When I was lost, You sought after me. The more You drew near, the more I pulled away. I was angry. I was hurt. I was ashamed. And so I told You I could not allow myself to be loved by You. I had simply failed too many times. I had tried to be good but I always fell short. I was tired of failing and feeling like I did not measure up. I had done so much wrong that I could not see how You and I could forge a healthy relationship. So I walked away— keeping You at a distance. I assumed that if I quietly withdrew You’d be better off without me. I didn’t even consider that You’d care, let alone notice me in the background. I just didn’t want to bother You anymore. I felt so ashamed and broken and disgusted with my sin. No positives talk could get me to accept that a God like You would ever forgive a failure like me. And my weaknesses convinced me that I was not worthy of Your love.

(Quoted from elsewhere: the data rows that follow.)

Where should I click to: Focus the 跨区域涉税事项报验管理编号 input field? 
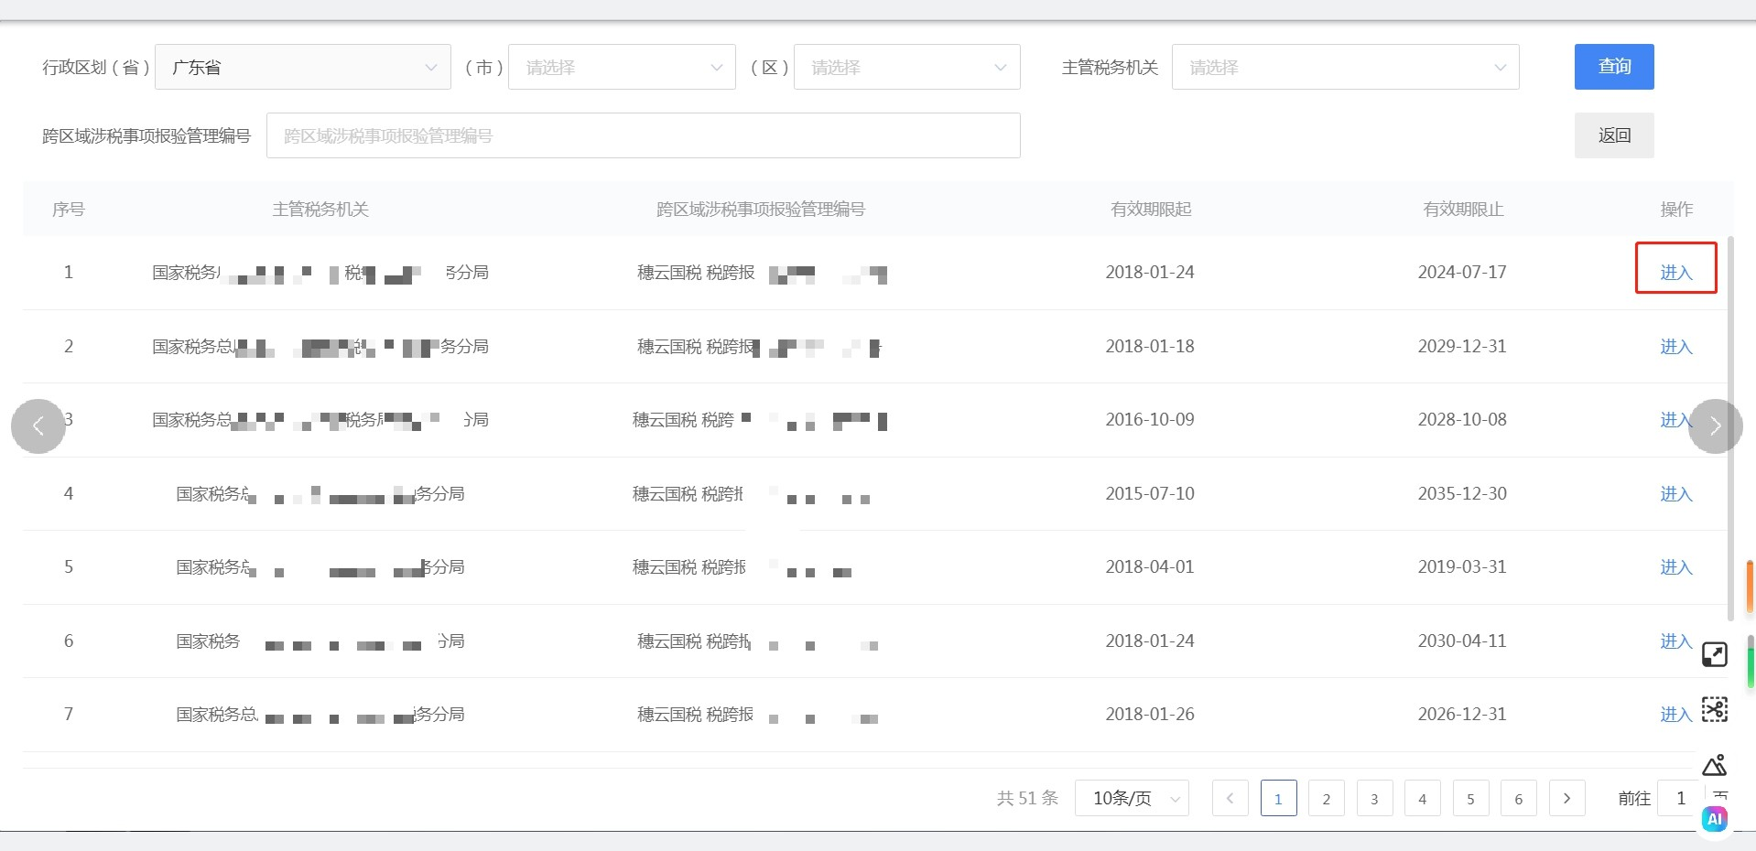click(643, 135)
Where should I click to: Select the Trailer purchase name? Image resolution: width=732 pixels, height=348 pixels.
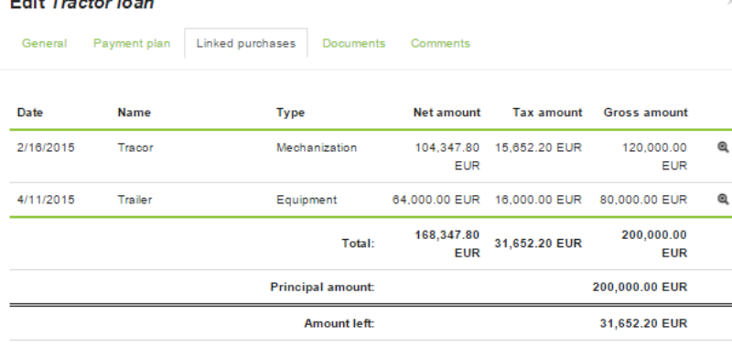point(135,200)
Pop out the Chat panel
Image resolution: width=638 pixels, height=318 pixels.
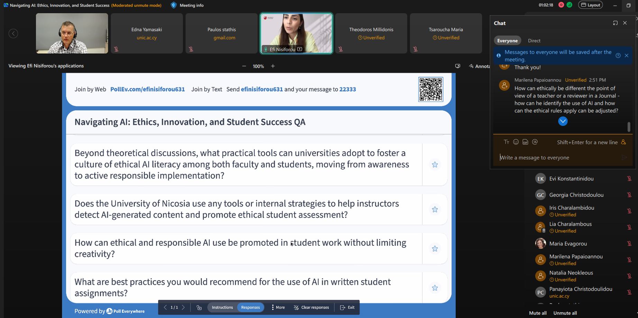click(x=615, y=23)
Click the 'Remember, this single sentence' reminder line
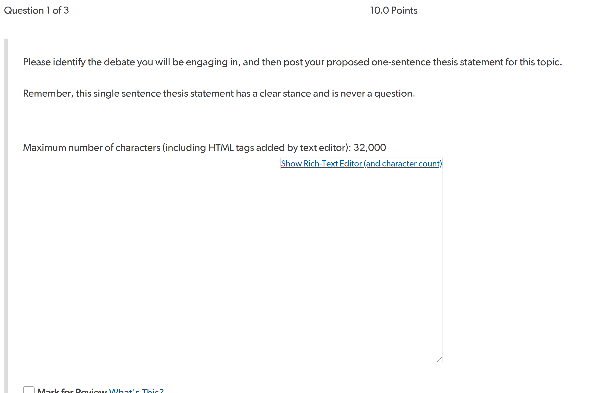The width and height of the screenshot is (613, 393). (x=219, y=93)
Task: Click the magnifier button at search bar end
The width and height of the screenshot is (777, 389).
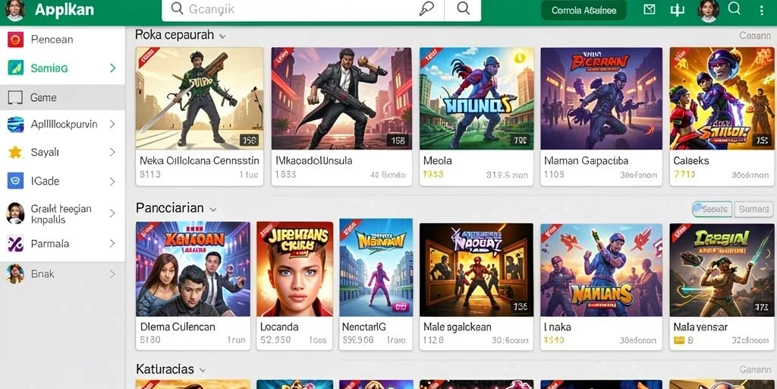Action: click(x=463, y=9)
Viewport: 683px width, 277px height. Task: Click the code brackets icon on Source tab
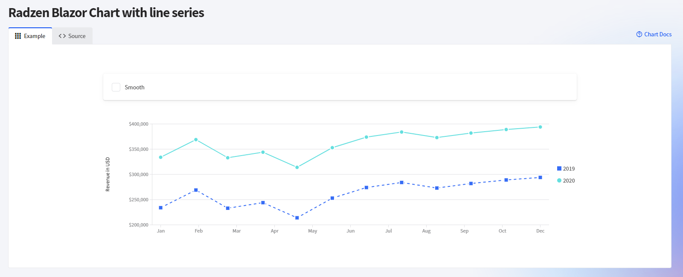(x=62, y=36)
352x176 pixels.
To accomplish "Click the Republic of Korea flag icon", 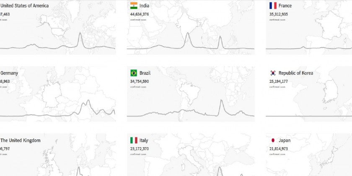I will [x=272, y=73].
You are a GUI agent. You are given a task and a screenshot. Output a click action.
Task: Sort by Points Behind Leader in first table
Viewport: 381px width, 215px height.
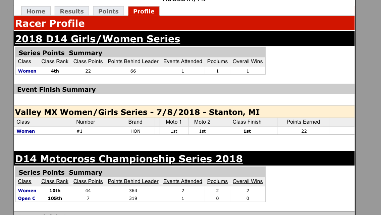[133, 61]
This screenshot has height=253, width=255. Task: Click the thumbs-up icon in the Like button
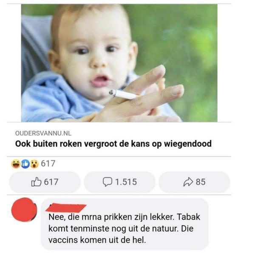pyautogui.click(x=36, y=182)
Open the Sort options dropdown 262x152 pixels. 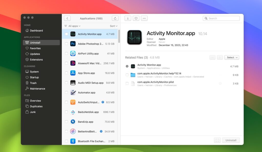tap(113, 26)

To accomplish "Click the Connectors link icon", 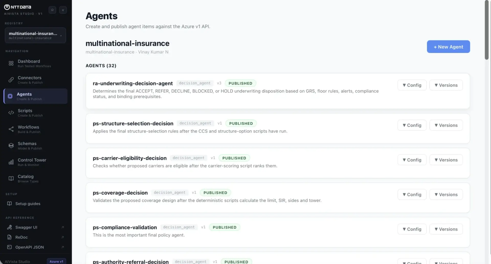I will tap(11, 80).
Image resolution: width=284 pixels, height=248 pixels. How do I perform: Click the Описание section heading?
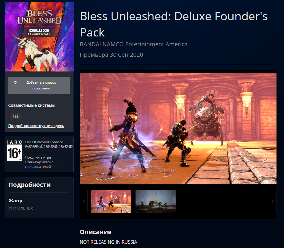pyautogui.click(x=96, y=232)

Over the years, I have found that You are more than what my little mind can comprehend.
You are the Jesus of my good times and you remain Jesus in bad times.
You are Jesus who is with me during the day and Jesus who stays with me in the darkness of the night.
You are Jesus when it is well with me and Jesus when all of me is riddled with pain!
You are my Jesus when I rejoice, and Jesus who is my healer when I’m sick.
You are my Jesus when people are around me and You are my friend when people forget all about me.
You are Jesus who opens my doors and You are my Shield when the enemies are out to destroy me.
This I know Lord, I may not have chosen You but You chose me. I may be incredibly flawed and deeply scarred but You see past my imperfections. None of these things can disqualify me. I am ready to accept that for reasons I do not know, I’m chosen and I rejoice in this knowledge. I am chosen by Love. I am chosen by my Creator. I am chosen regardless of my issues.
You are the Jesus of my painful places, and the Jesus of my joy! You are the Jesus who celebrates me when I do well and the Jesus who comes to pick me up when I’ve fallen. You are the Jesus who knows me so well and yet loves me so much! You are my Jesus when plans are falling into place and Jesus when plans fall apart.
Lord, how many times have I disappointed You? Neglected You? Put You on hold? And yet, Your love pursues me. For I belong to YOU!
Nothing I’ve done and nothing I can do can discourage Your love for me! In spite of myself, You still choose me. I can never fully understand what You see in me. I have given up trying to understand the value You see, but Lord, I am grateful.
You clothe me with joy and You put a ring of victory on me, and You elevate me far beyond my prayers. But God, I don’t deserve any of this. Yet You still choose me. You never give up on me. It’s so overwhelming. It’s humbling to me… I don’t know what I can do to make all Your efforts worth the sacrifice. I have nothing that I can offer You except my life. Come live in me, make my heart Your dwelling place.